Role of rotation–vibration interaction in vibrational relaxation. Energy redistribution in excited singlet formaldehyde

Abstract

The rotationally resolved fluorescence emission spectrum from S₁ H₂CO(ùA₂) following single rotational level (SRL) excitation has been studied in the “collision-free” regime of pressures. Mechanisms of intramolecular and intermolecular vibrational energy flow by vibration–rotation interaction are of interest, more specifically Coriolis coupling. An anomalous rotational line intensity distribution in the absorption spectrum with a strong r-form (ΔK=+1) sub-band and an accompanying weak p-form (ΔK=–1) sub-band, or vice versa, has been observed previously in asymmetric-top molecules due to Coriolis coupling.

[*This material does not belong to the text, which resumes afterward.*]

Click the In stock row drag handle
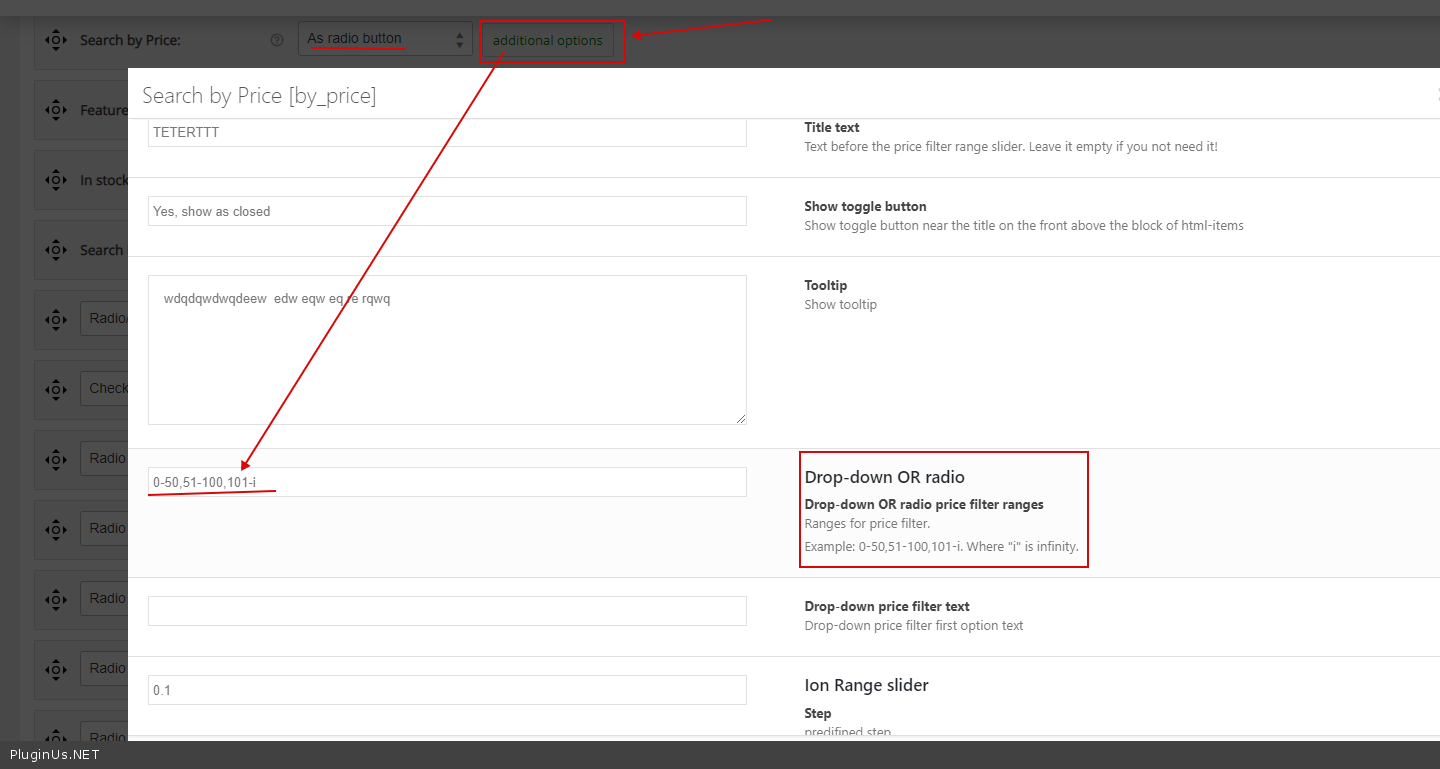The width and height of the screenshot is (1440, 769). (55, 180)
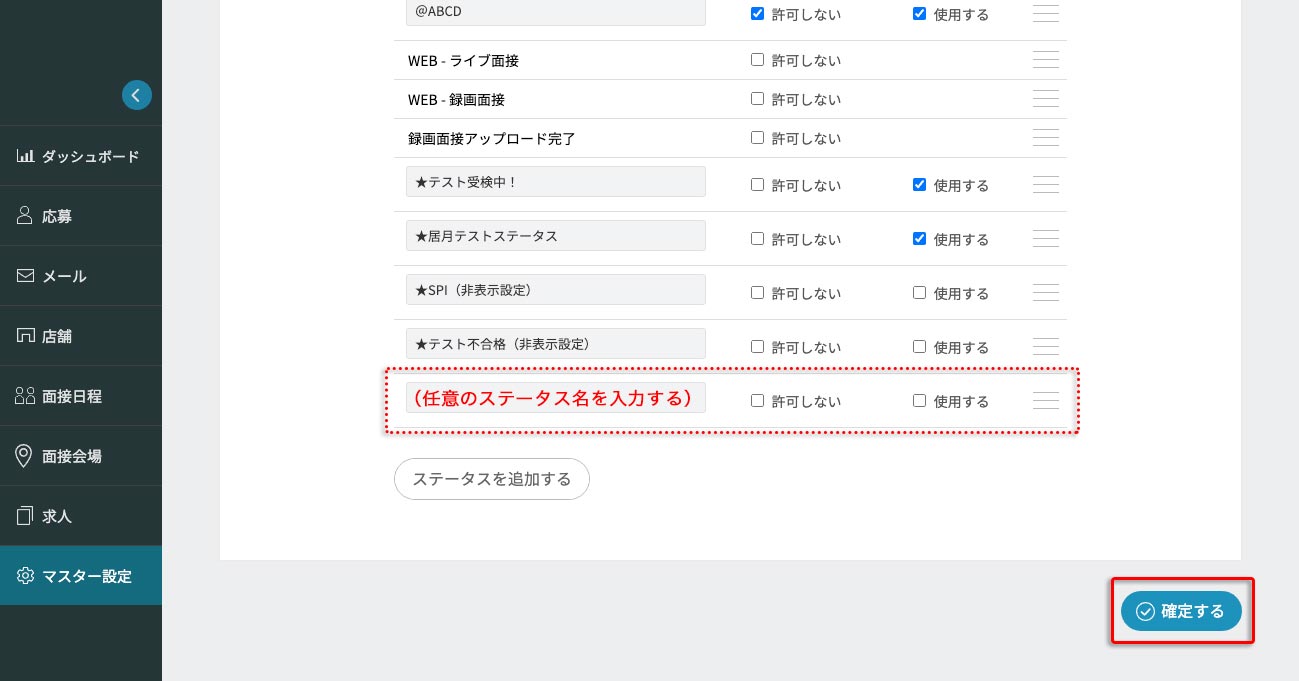
Task: Click the 店舗 store icon
Action: (x=25, y=336)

The presence of Coriolis coupling in asymmetric-top molecules can also be manifested by the emission spectrum, and the first such example is presented here with the rotationally resolved fluorescence emission from the 5¹ and 1 ¹4¹ vibronic levels of S¹ H₂CO with excess vibrational energies of 2968 and 2971 cm^–1, respectively. In the collision-free region of pressure the vibronic emission lines are mainly of p-form from the 5¹ level and r-form from the 1 ¹4¹ level. Coriolis coupling can also lead to the appearance of transitions which are forbidden in the zero-order approximation. Some emission to ν^″₄ is observed owing to mixing of the zero-order vibrational levels by Coriolis coupling.